Issue with Hourly Data Collection When Initial Interval Has No Data

I am trying to collect data from an API using CEL filebeat! The API returns data in hourly chunks. The API expects a parameter in the format YYYY-MM-DD:HH, and when queried, it provides data generated during that specific hour.

Data Collection Approach

  • At the start of data collection, I determine the initial_time as (current time - initial interval).

    • For example, if the current time is 2025-01-31 13:00 and the initial interval is 5 hours, then the initial_time will be 2025-01-31 08:00, and data collection will start from that time.
  • I collect data by iterating over hourly time windows, incrementing curr_time by one hour per request, until I reach the current time.
    Referring to the above example, the API requests would be made for:

    • 2025-01-31 08:00
    • 2025-01-31 09:00
    • 2025-01-31 10:00
    • 2025-01-31 11:00
    • 2025-01-31 12:00

    The timestamp is passed in the path parameters.

  • The curr_time is stored in the cursor only when the API responds with a 200 status and data is successfully collected. This ensures data loss prevention.
    Considering successful data collection at each time step, the cursor will store:

    • 2025-01-31 09:00
    • 2025-01-31 10:00
    • 2025-01-31 11:00
    • 2025-01-31 12:00
    • 2025-01-31 13:00

    After the next interval, data collection resumes from 2025-01-31 13:00.

Issue

  • Now there is a catch - If there is no data available at the initial_time (2025-01-31 08:00 in above example), the cursor is not updated.
  • As a result, data collection stops prematurely instead of continuing to fetch hourly data until the current time.
  • This is not expected behavior because data may be available in the next hour (2025-01-31 09:00).
  • Expected behavior: Data collection should continue hourly, regardless of whether data exists at the initial interval.

Question

How can I modify my approach to ensure that data collection does not stop when no data is available at the initial interval, while still maintaining data loss prevention?

Would appreciate any insights or best practices on handling this scenario efficiently.

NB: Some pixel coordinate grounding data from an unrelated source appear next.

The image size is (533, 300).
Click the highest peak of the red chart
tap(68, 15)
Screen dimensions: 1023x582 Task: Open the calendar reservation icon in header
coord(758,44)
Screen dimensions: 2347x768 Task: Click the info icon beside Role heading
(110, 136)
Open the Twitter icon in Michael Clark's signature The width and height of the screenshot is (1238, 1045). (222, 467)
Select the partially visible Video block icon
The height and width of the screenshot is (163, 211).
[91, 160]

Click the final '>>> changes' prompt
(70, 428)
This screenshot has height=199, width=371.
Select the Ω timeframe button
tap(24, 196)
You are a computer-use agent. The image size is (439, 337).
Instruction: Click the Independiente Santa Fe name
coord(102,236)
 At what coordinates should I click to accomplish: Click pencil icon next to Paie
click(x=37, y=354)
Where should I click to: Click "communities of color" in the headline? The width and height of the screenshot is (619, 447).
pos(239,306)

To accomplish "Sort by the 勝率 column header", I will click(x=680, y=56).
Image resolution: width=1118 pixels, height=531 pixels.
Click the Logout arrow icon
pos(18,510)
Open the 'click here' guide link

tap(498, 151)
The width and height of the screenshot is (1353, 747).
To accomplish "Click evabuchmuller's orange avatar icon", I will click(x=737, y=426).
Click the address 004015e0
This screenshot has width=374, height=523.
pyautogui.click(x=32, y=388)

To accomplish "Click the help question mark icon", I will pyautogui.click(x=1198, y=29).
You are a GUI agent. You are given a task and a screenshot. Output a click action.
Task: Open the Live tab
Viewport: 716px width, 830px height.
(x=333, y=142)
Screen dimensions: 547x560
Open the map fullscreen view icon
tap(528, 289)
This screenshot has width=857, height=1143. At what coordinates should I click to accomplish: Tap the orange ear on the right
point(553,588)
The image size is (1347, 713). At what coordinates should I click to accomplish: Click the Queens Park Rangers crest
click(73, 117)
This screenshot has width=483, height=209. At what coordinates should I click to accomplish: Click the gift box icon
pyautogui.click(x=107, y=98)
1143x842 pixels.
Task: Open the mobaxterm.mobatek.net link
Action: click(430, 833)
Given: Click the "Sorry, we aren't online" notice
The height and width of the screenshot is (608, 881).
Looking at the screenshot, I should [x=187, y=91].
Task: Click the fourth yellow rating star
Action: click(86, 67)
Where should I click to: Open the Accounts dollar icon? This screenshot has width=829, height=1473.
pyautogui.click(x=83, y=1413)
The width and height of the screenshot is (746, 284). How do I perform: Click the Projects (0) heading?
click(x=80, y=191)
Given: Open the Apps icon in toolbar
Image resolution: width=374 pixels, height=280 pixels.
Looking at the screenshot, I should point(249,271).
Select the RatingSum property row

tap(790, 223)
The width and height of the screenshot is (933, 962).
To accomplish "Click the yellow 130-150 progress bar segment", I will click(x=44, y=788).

Please Refer to the filebeat Sample CEL Code:

filebeat.inputs:
  - type: cel
    config_version: 2
    interval: 120m
    resource.timeout: 1m
    resource.tracer.filename: request/tracer/path
    resource.url: BASE_URL
    state:
      access_token: API_KEY
      initial_interval: 24h
    redact:
      fields:
        - access_token
    program: |-
      (
        state.?want_more.orValue(false) ?
          state
        :
          state.with({
            "start_time": state.?cursor.last_timestamp.orValue((now - duration(state.initial_interval)).format("2006010215")),
            "end_time": now.format("2006010215"),
          })
      ).as(state, state.with(
        request(
          "GET",
          state.url.trim_right("/") + "/api/endpoint"+state.start_time
        ).with({
          "Header": {
            "api_key": [string(state.access_token)]
          }
        }).do_request().as(resp, resp.StatusCode == 200 ?
          bytes(resp.Body).decode_json().as(body, {
            "events": body.?data.orValue([]).map(e, {
              "message": e.encode_json()
            }),
            "cursor": {
              "last_timestamp": (state.start_time.parse_time("2006010215") + duration("1h")).format("2006010215"),
            },
            "start_time": (state.start_time.parse_time("2006010215") + duration("1h")).format("2006010215"),
            "want_more": state.start_time.parse_time("2006010215") + duration("1h") < state.end_time.parse_time("2006010215")
          })
        :
          {
            "events": {
              "error": {
                "code": string(resp.StatusCode),
                "id": string(resp.Status),
                "message": "GET:"+(
                  size(resp.Body) != 0 ?
                    string(resp.Body)
                  :
                    string(resp.Status) + ' (' + string(resp.StatusCode) + ')'
                ),
              },
            },
            "want_more": false,
          }
        )
      ))
output.file:
  path: /path/to/output/file
  filename: file_name

Why not split it up in two parts? First make an ingest to load the historical data, next add an ingest to keep up with the current data. Will be much simpler than trying to combine both logics in one ingest.

@catn0b0t If the user selects an initial interval of 7 days (168 hours), with 5,000 data points per hour, storing 840,000 events in a single state variable may not be the best approach due to potential performance and memory issues.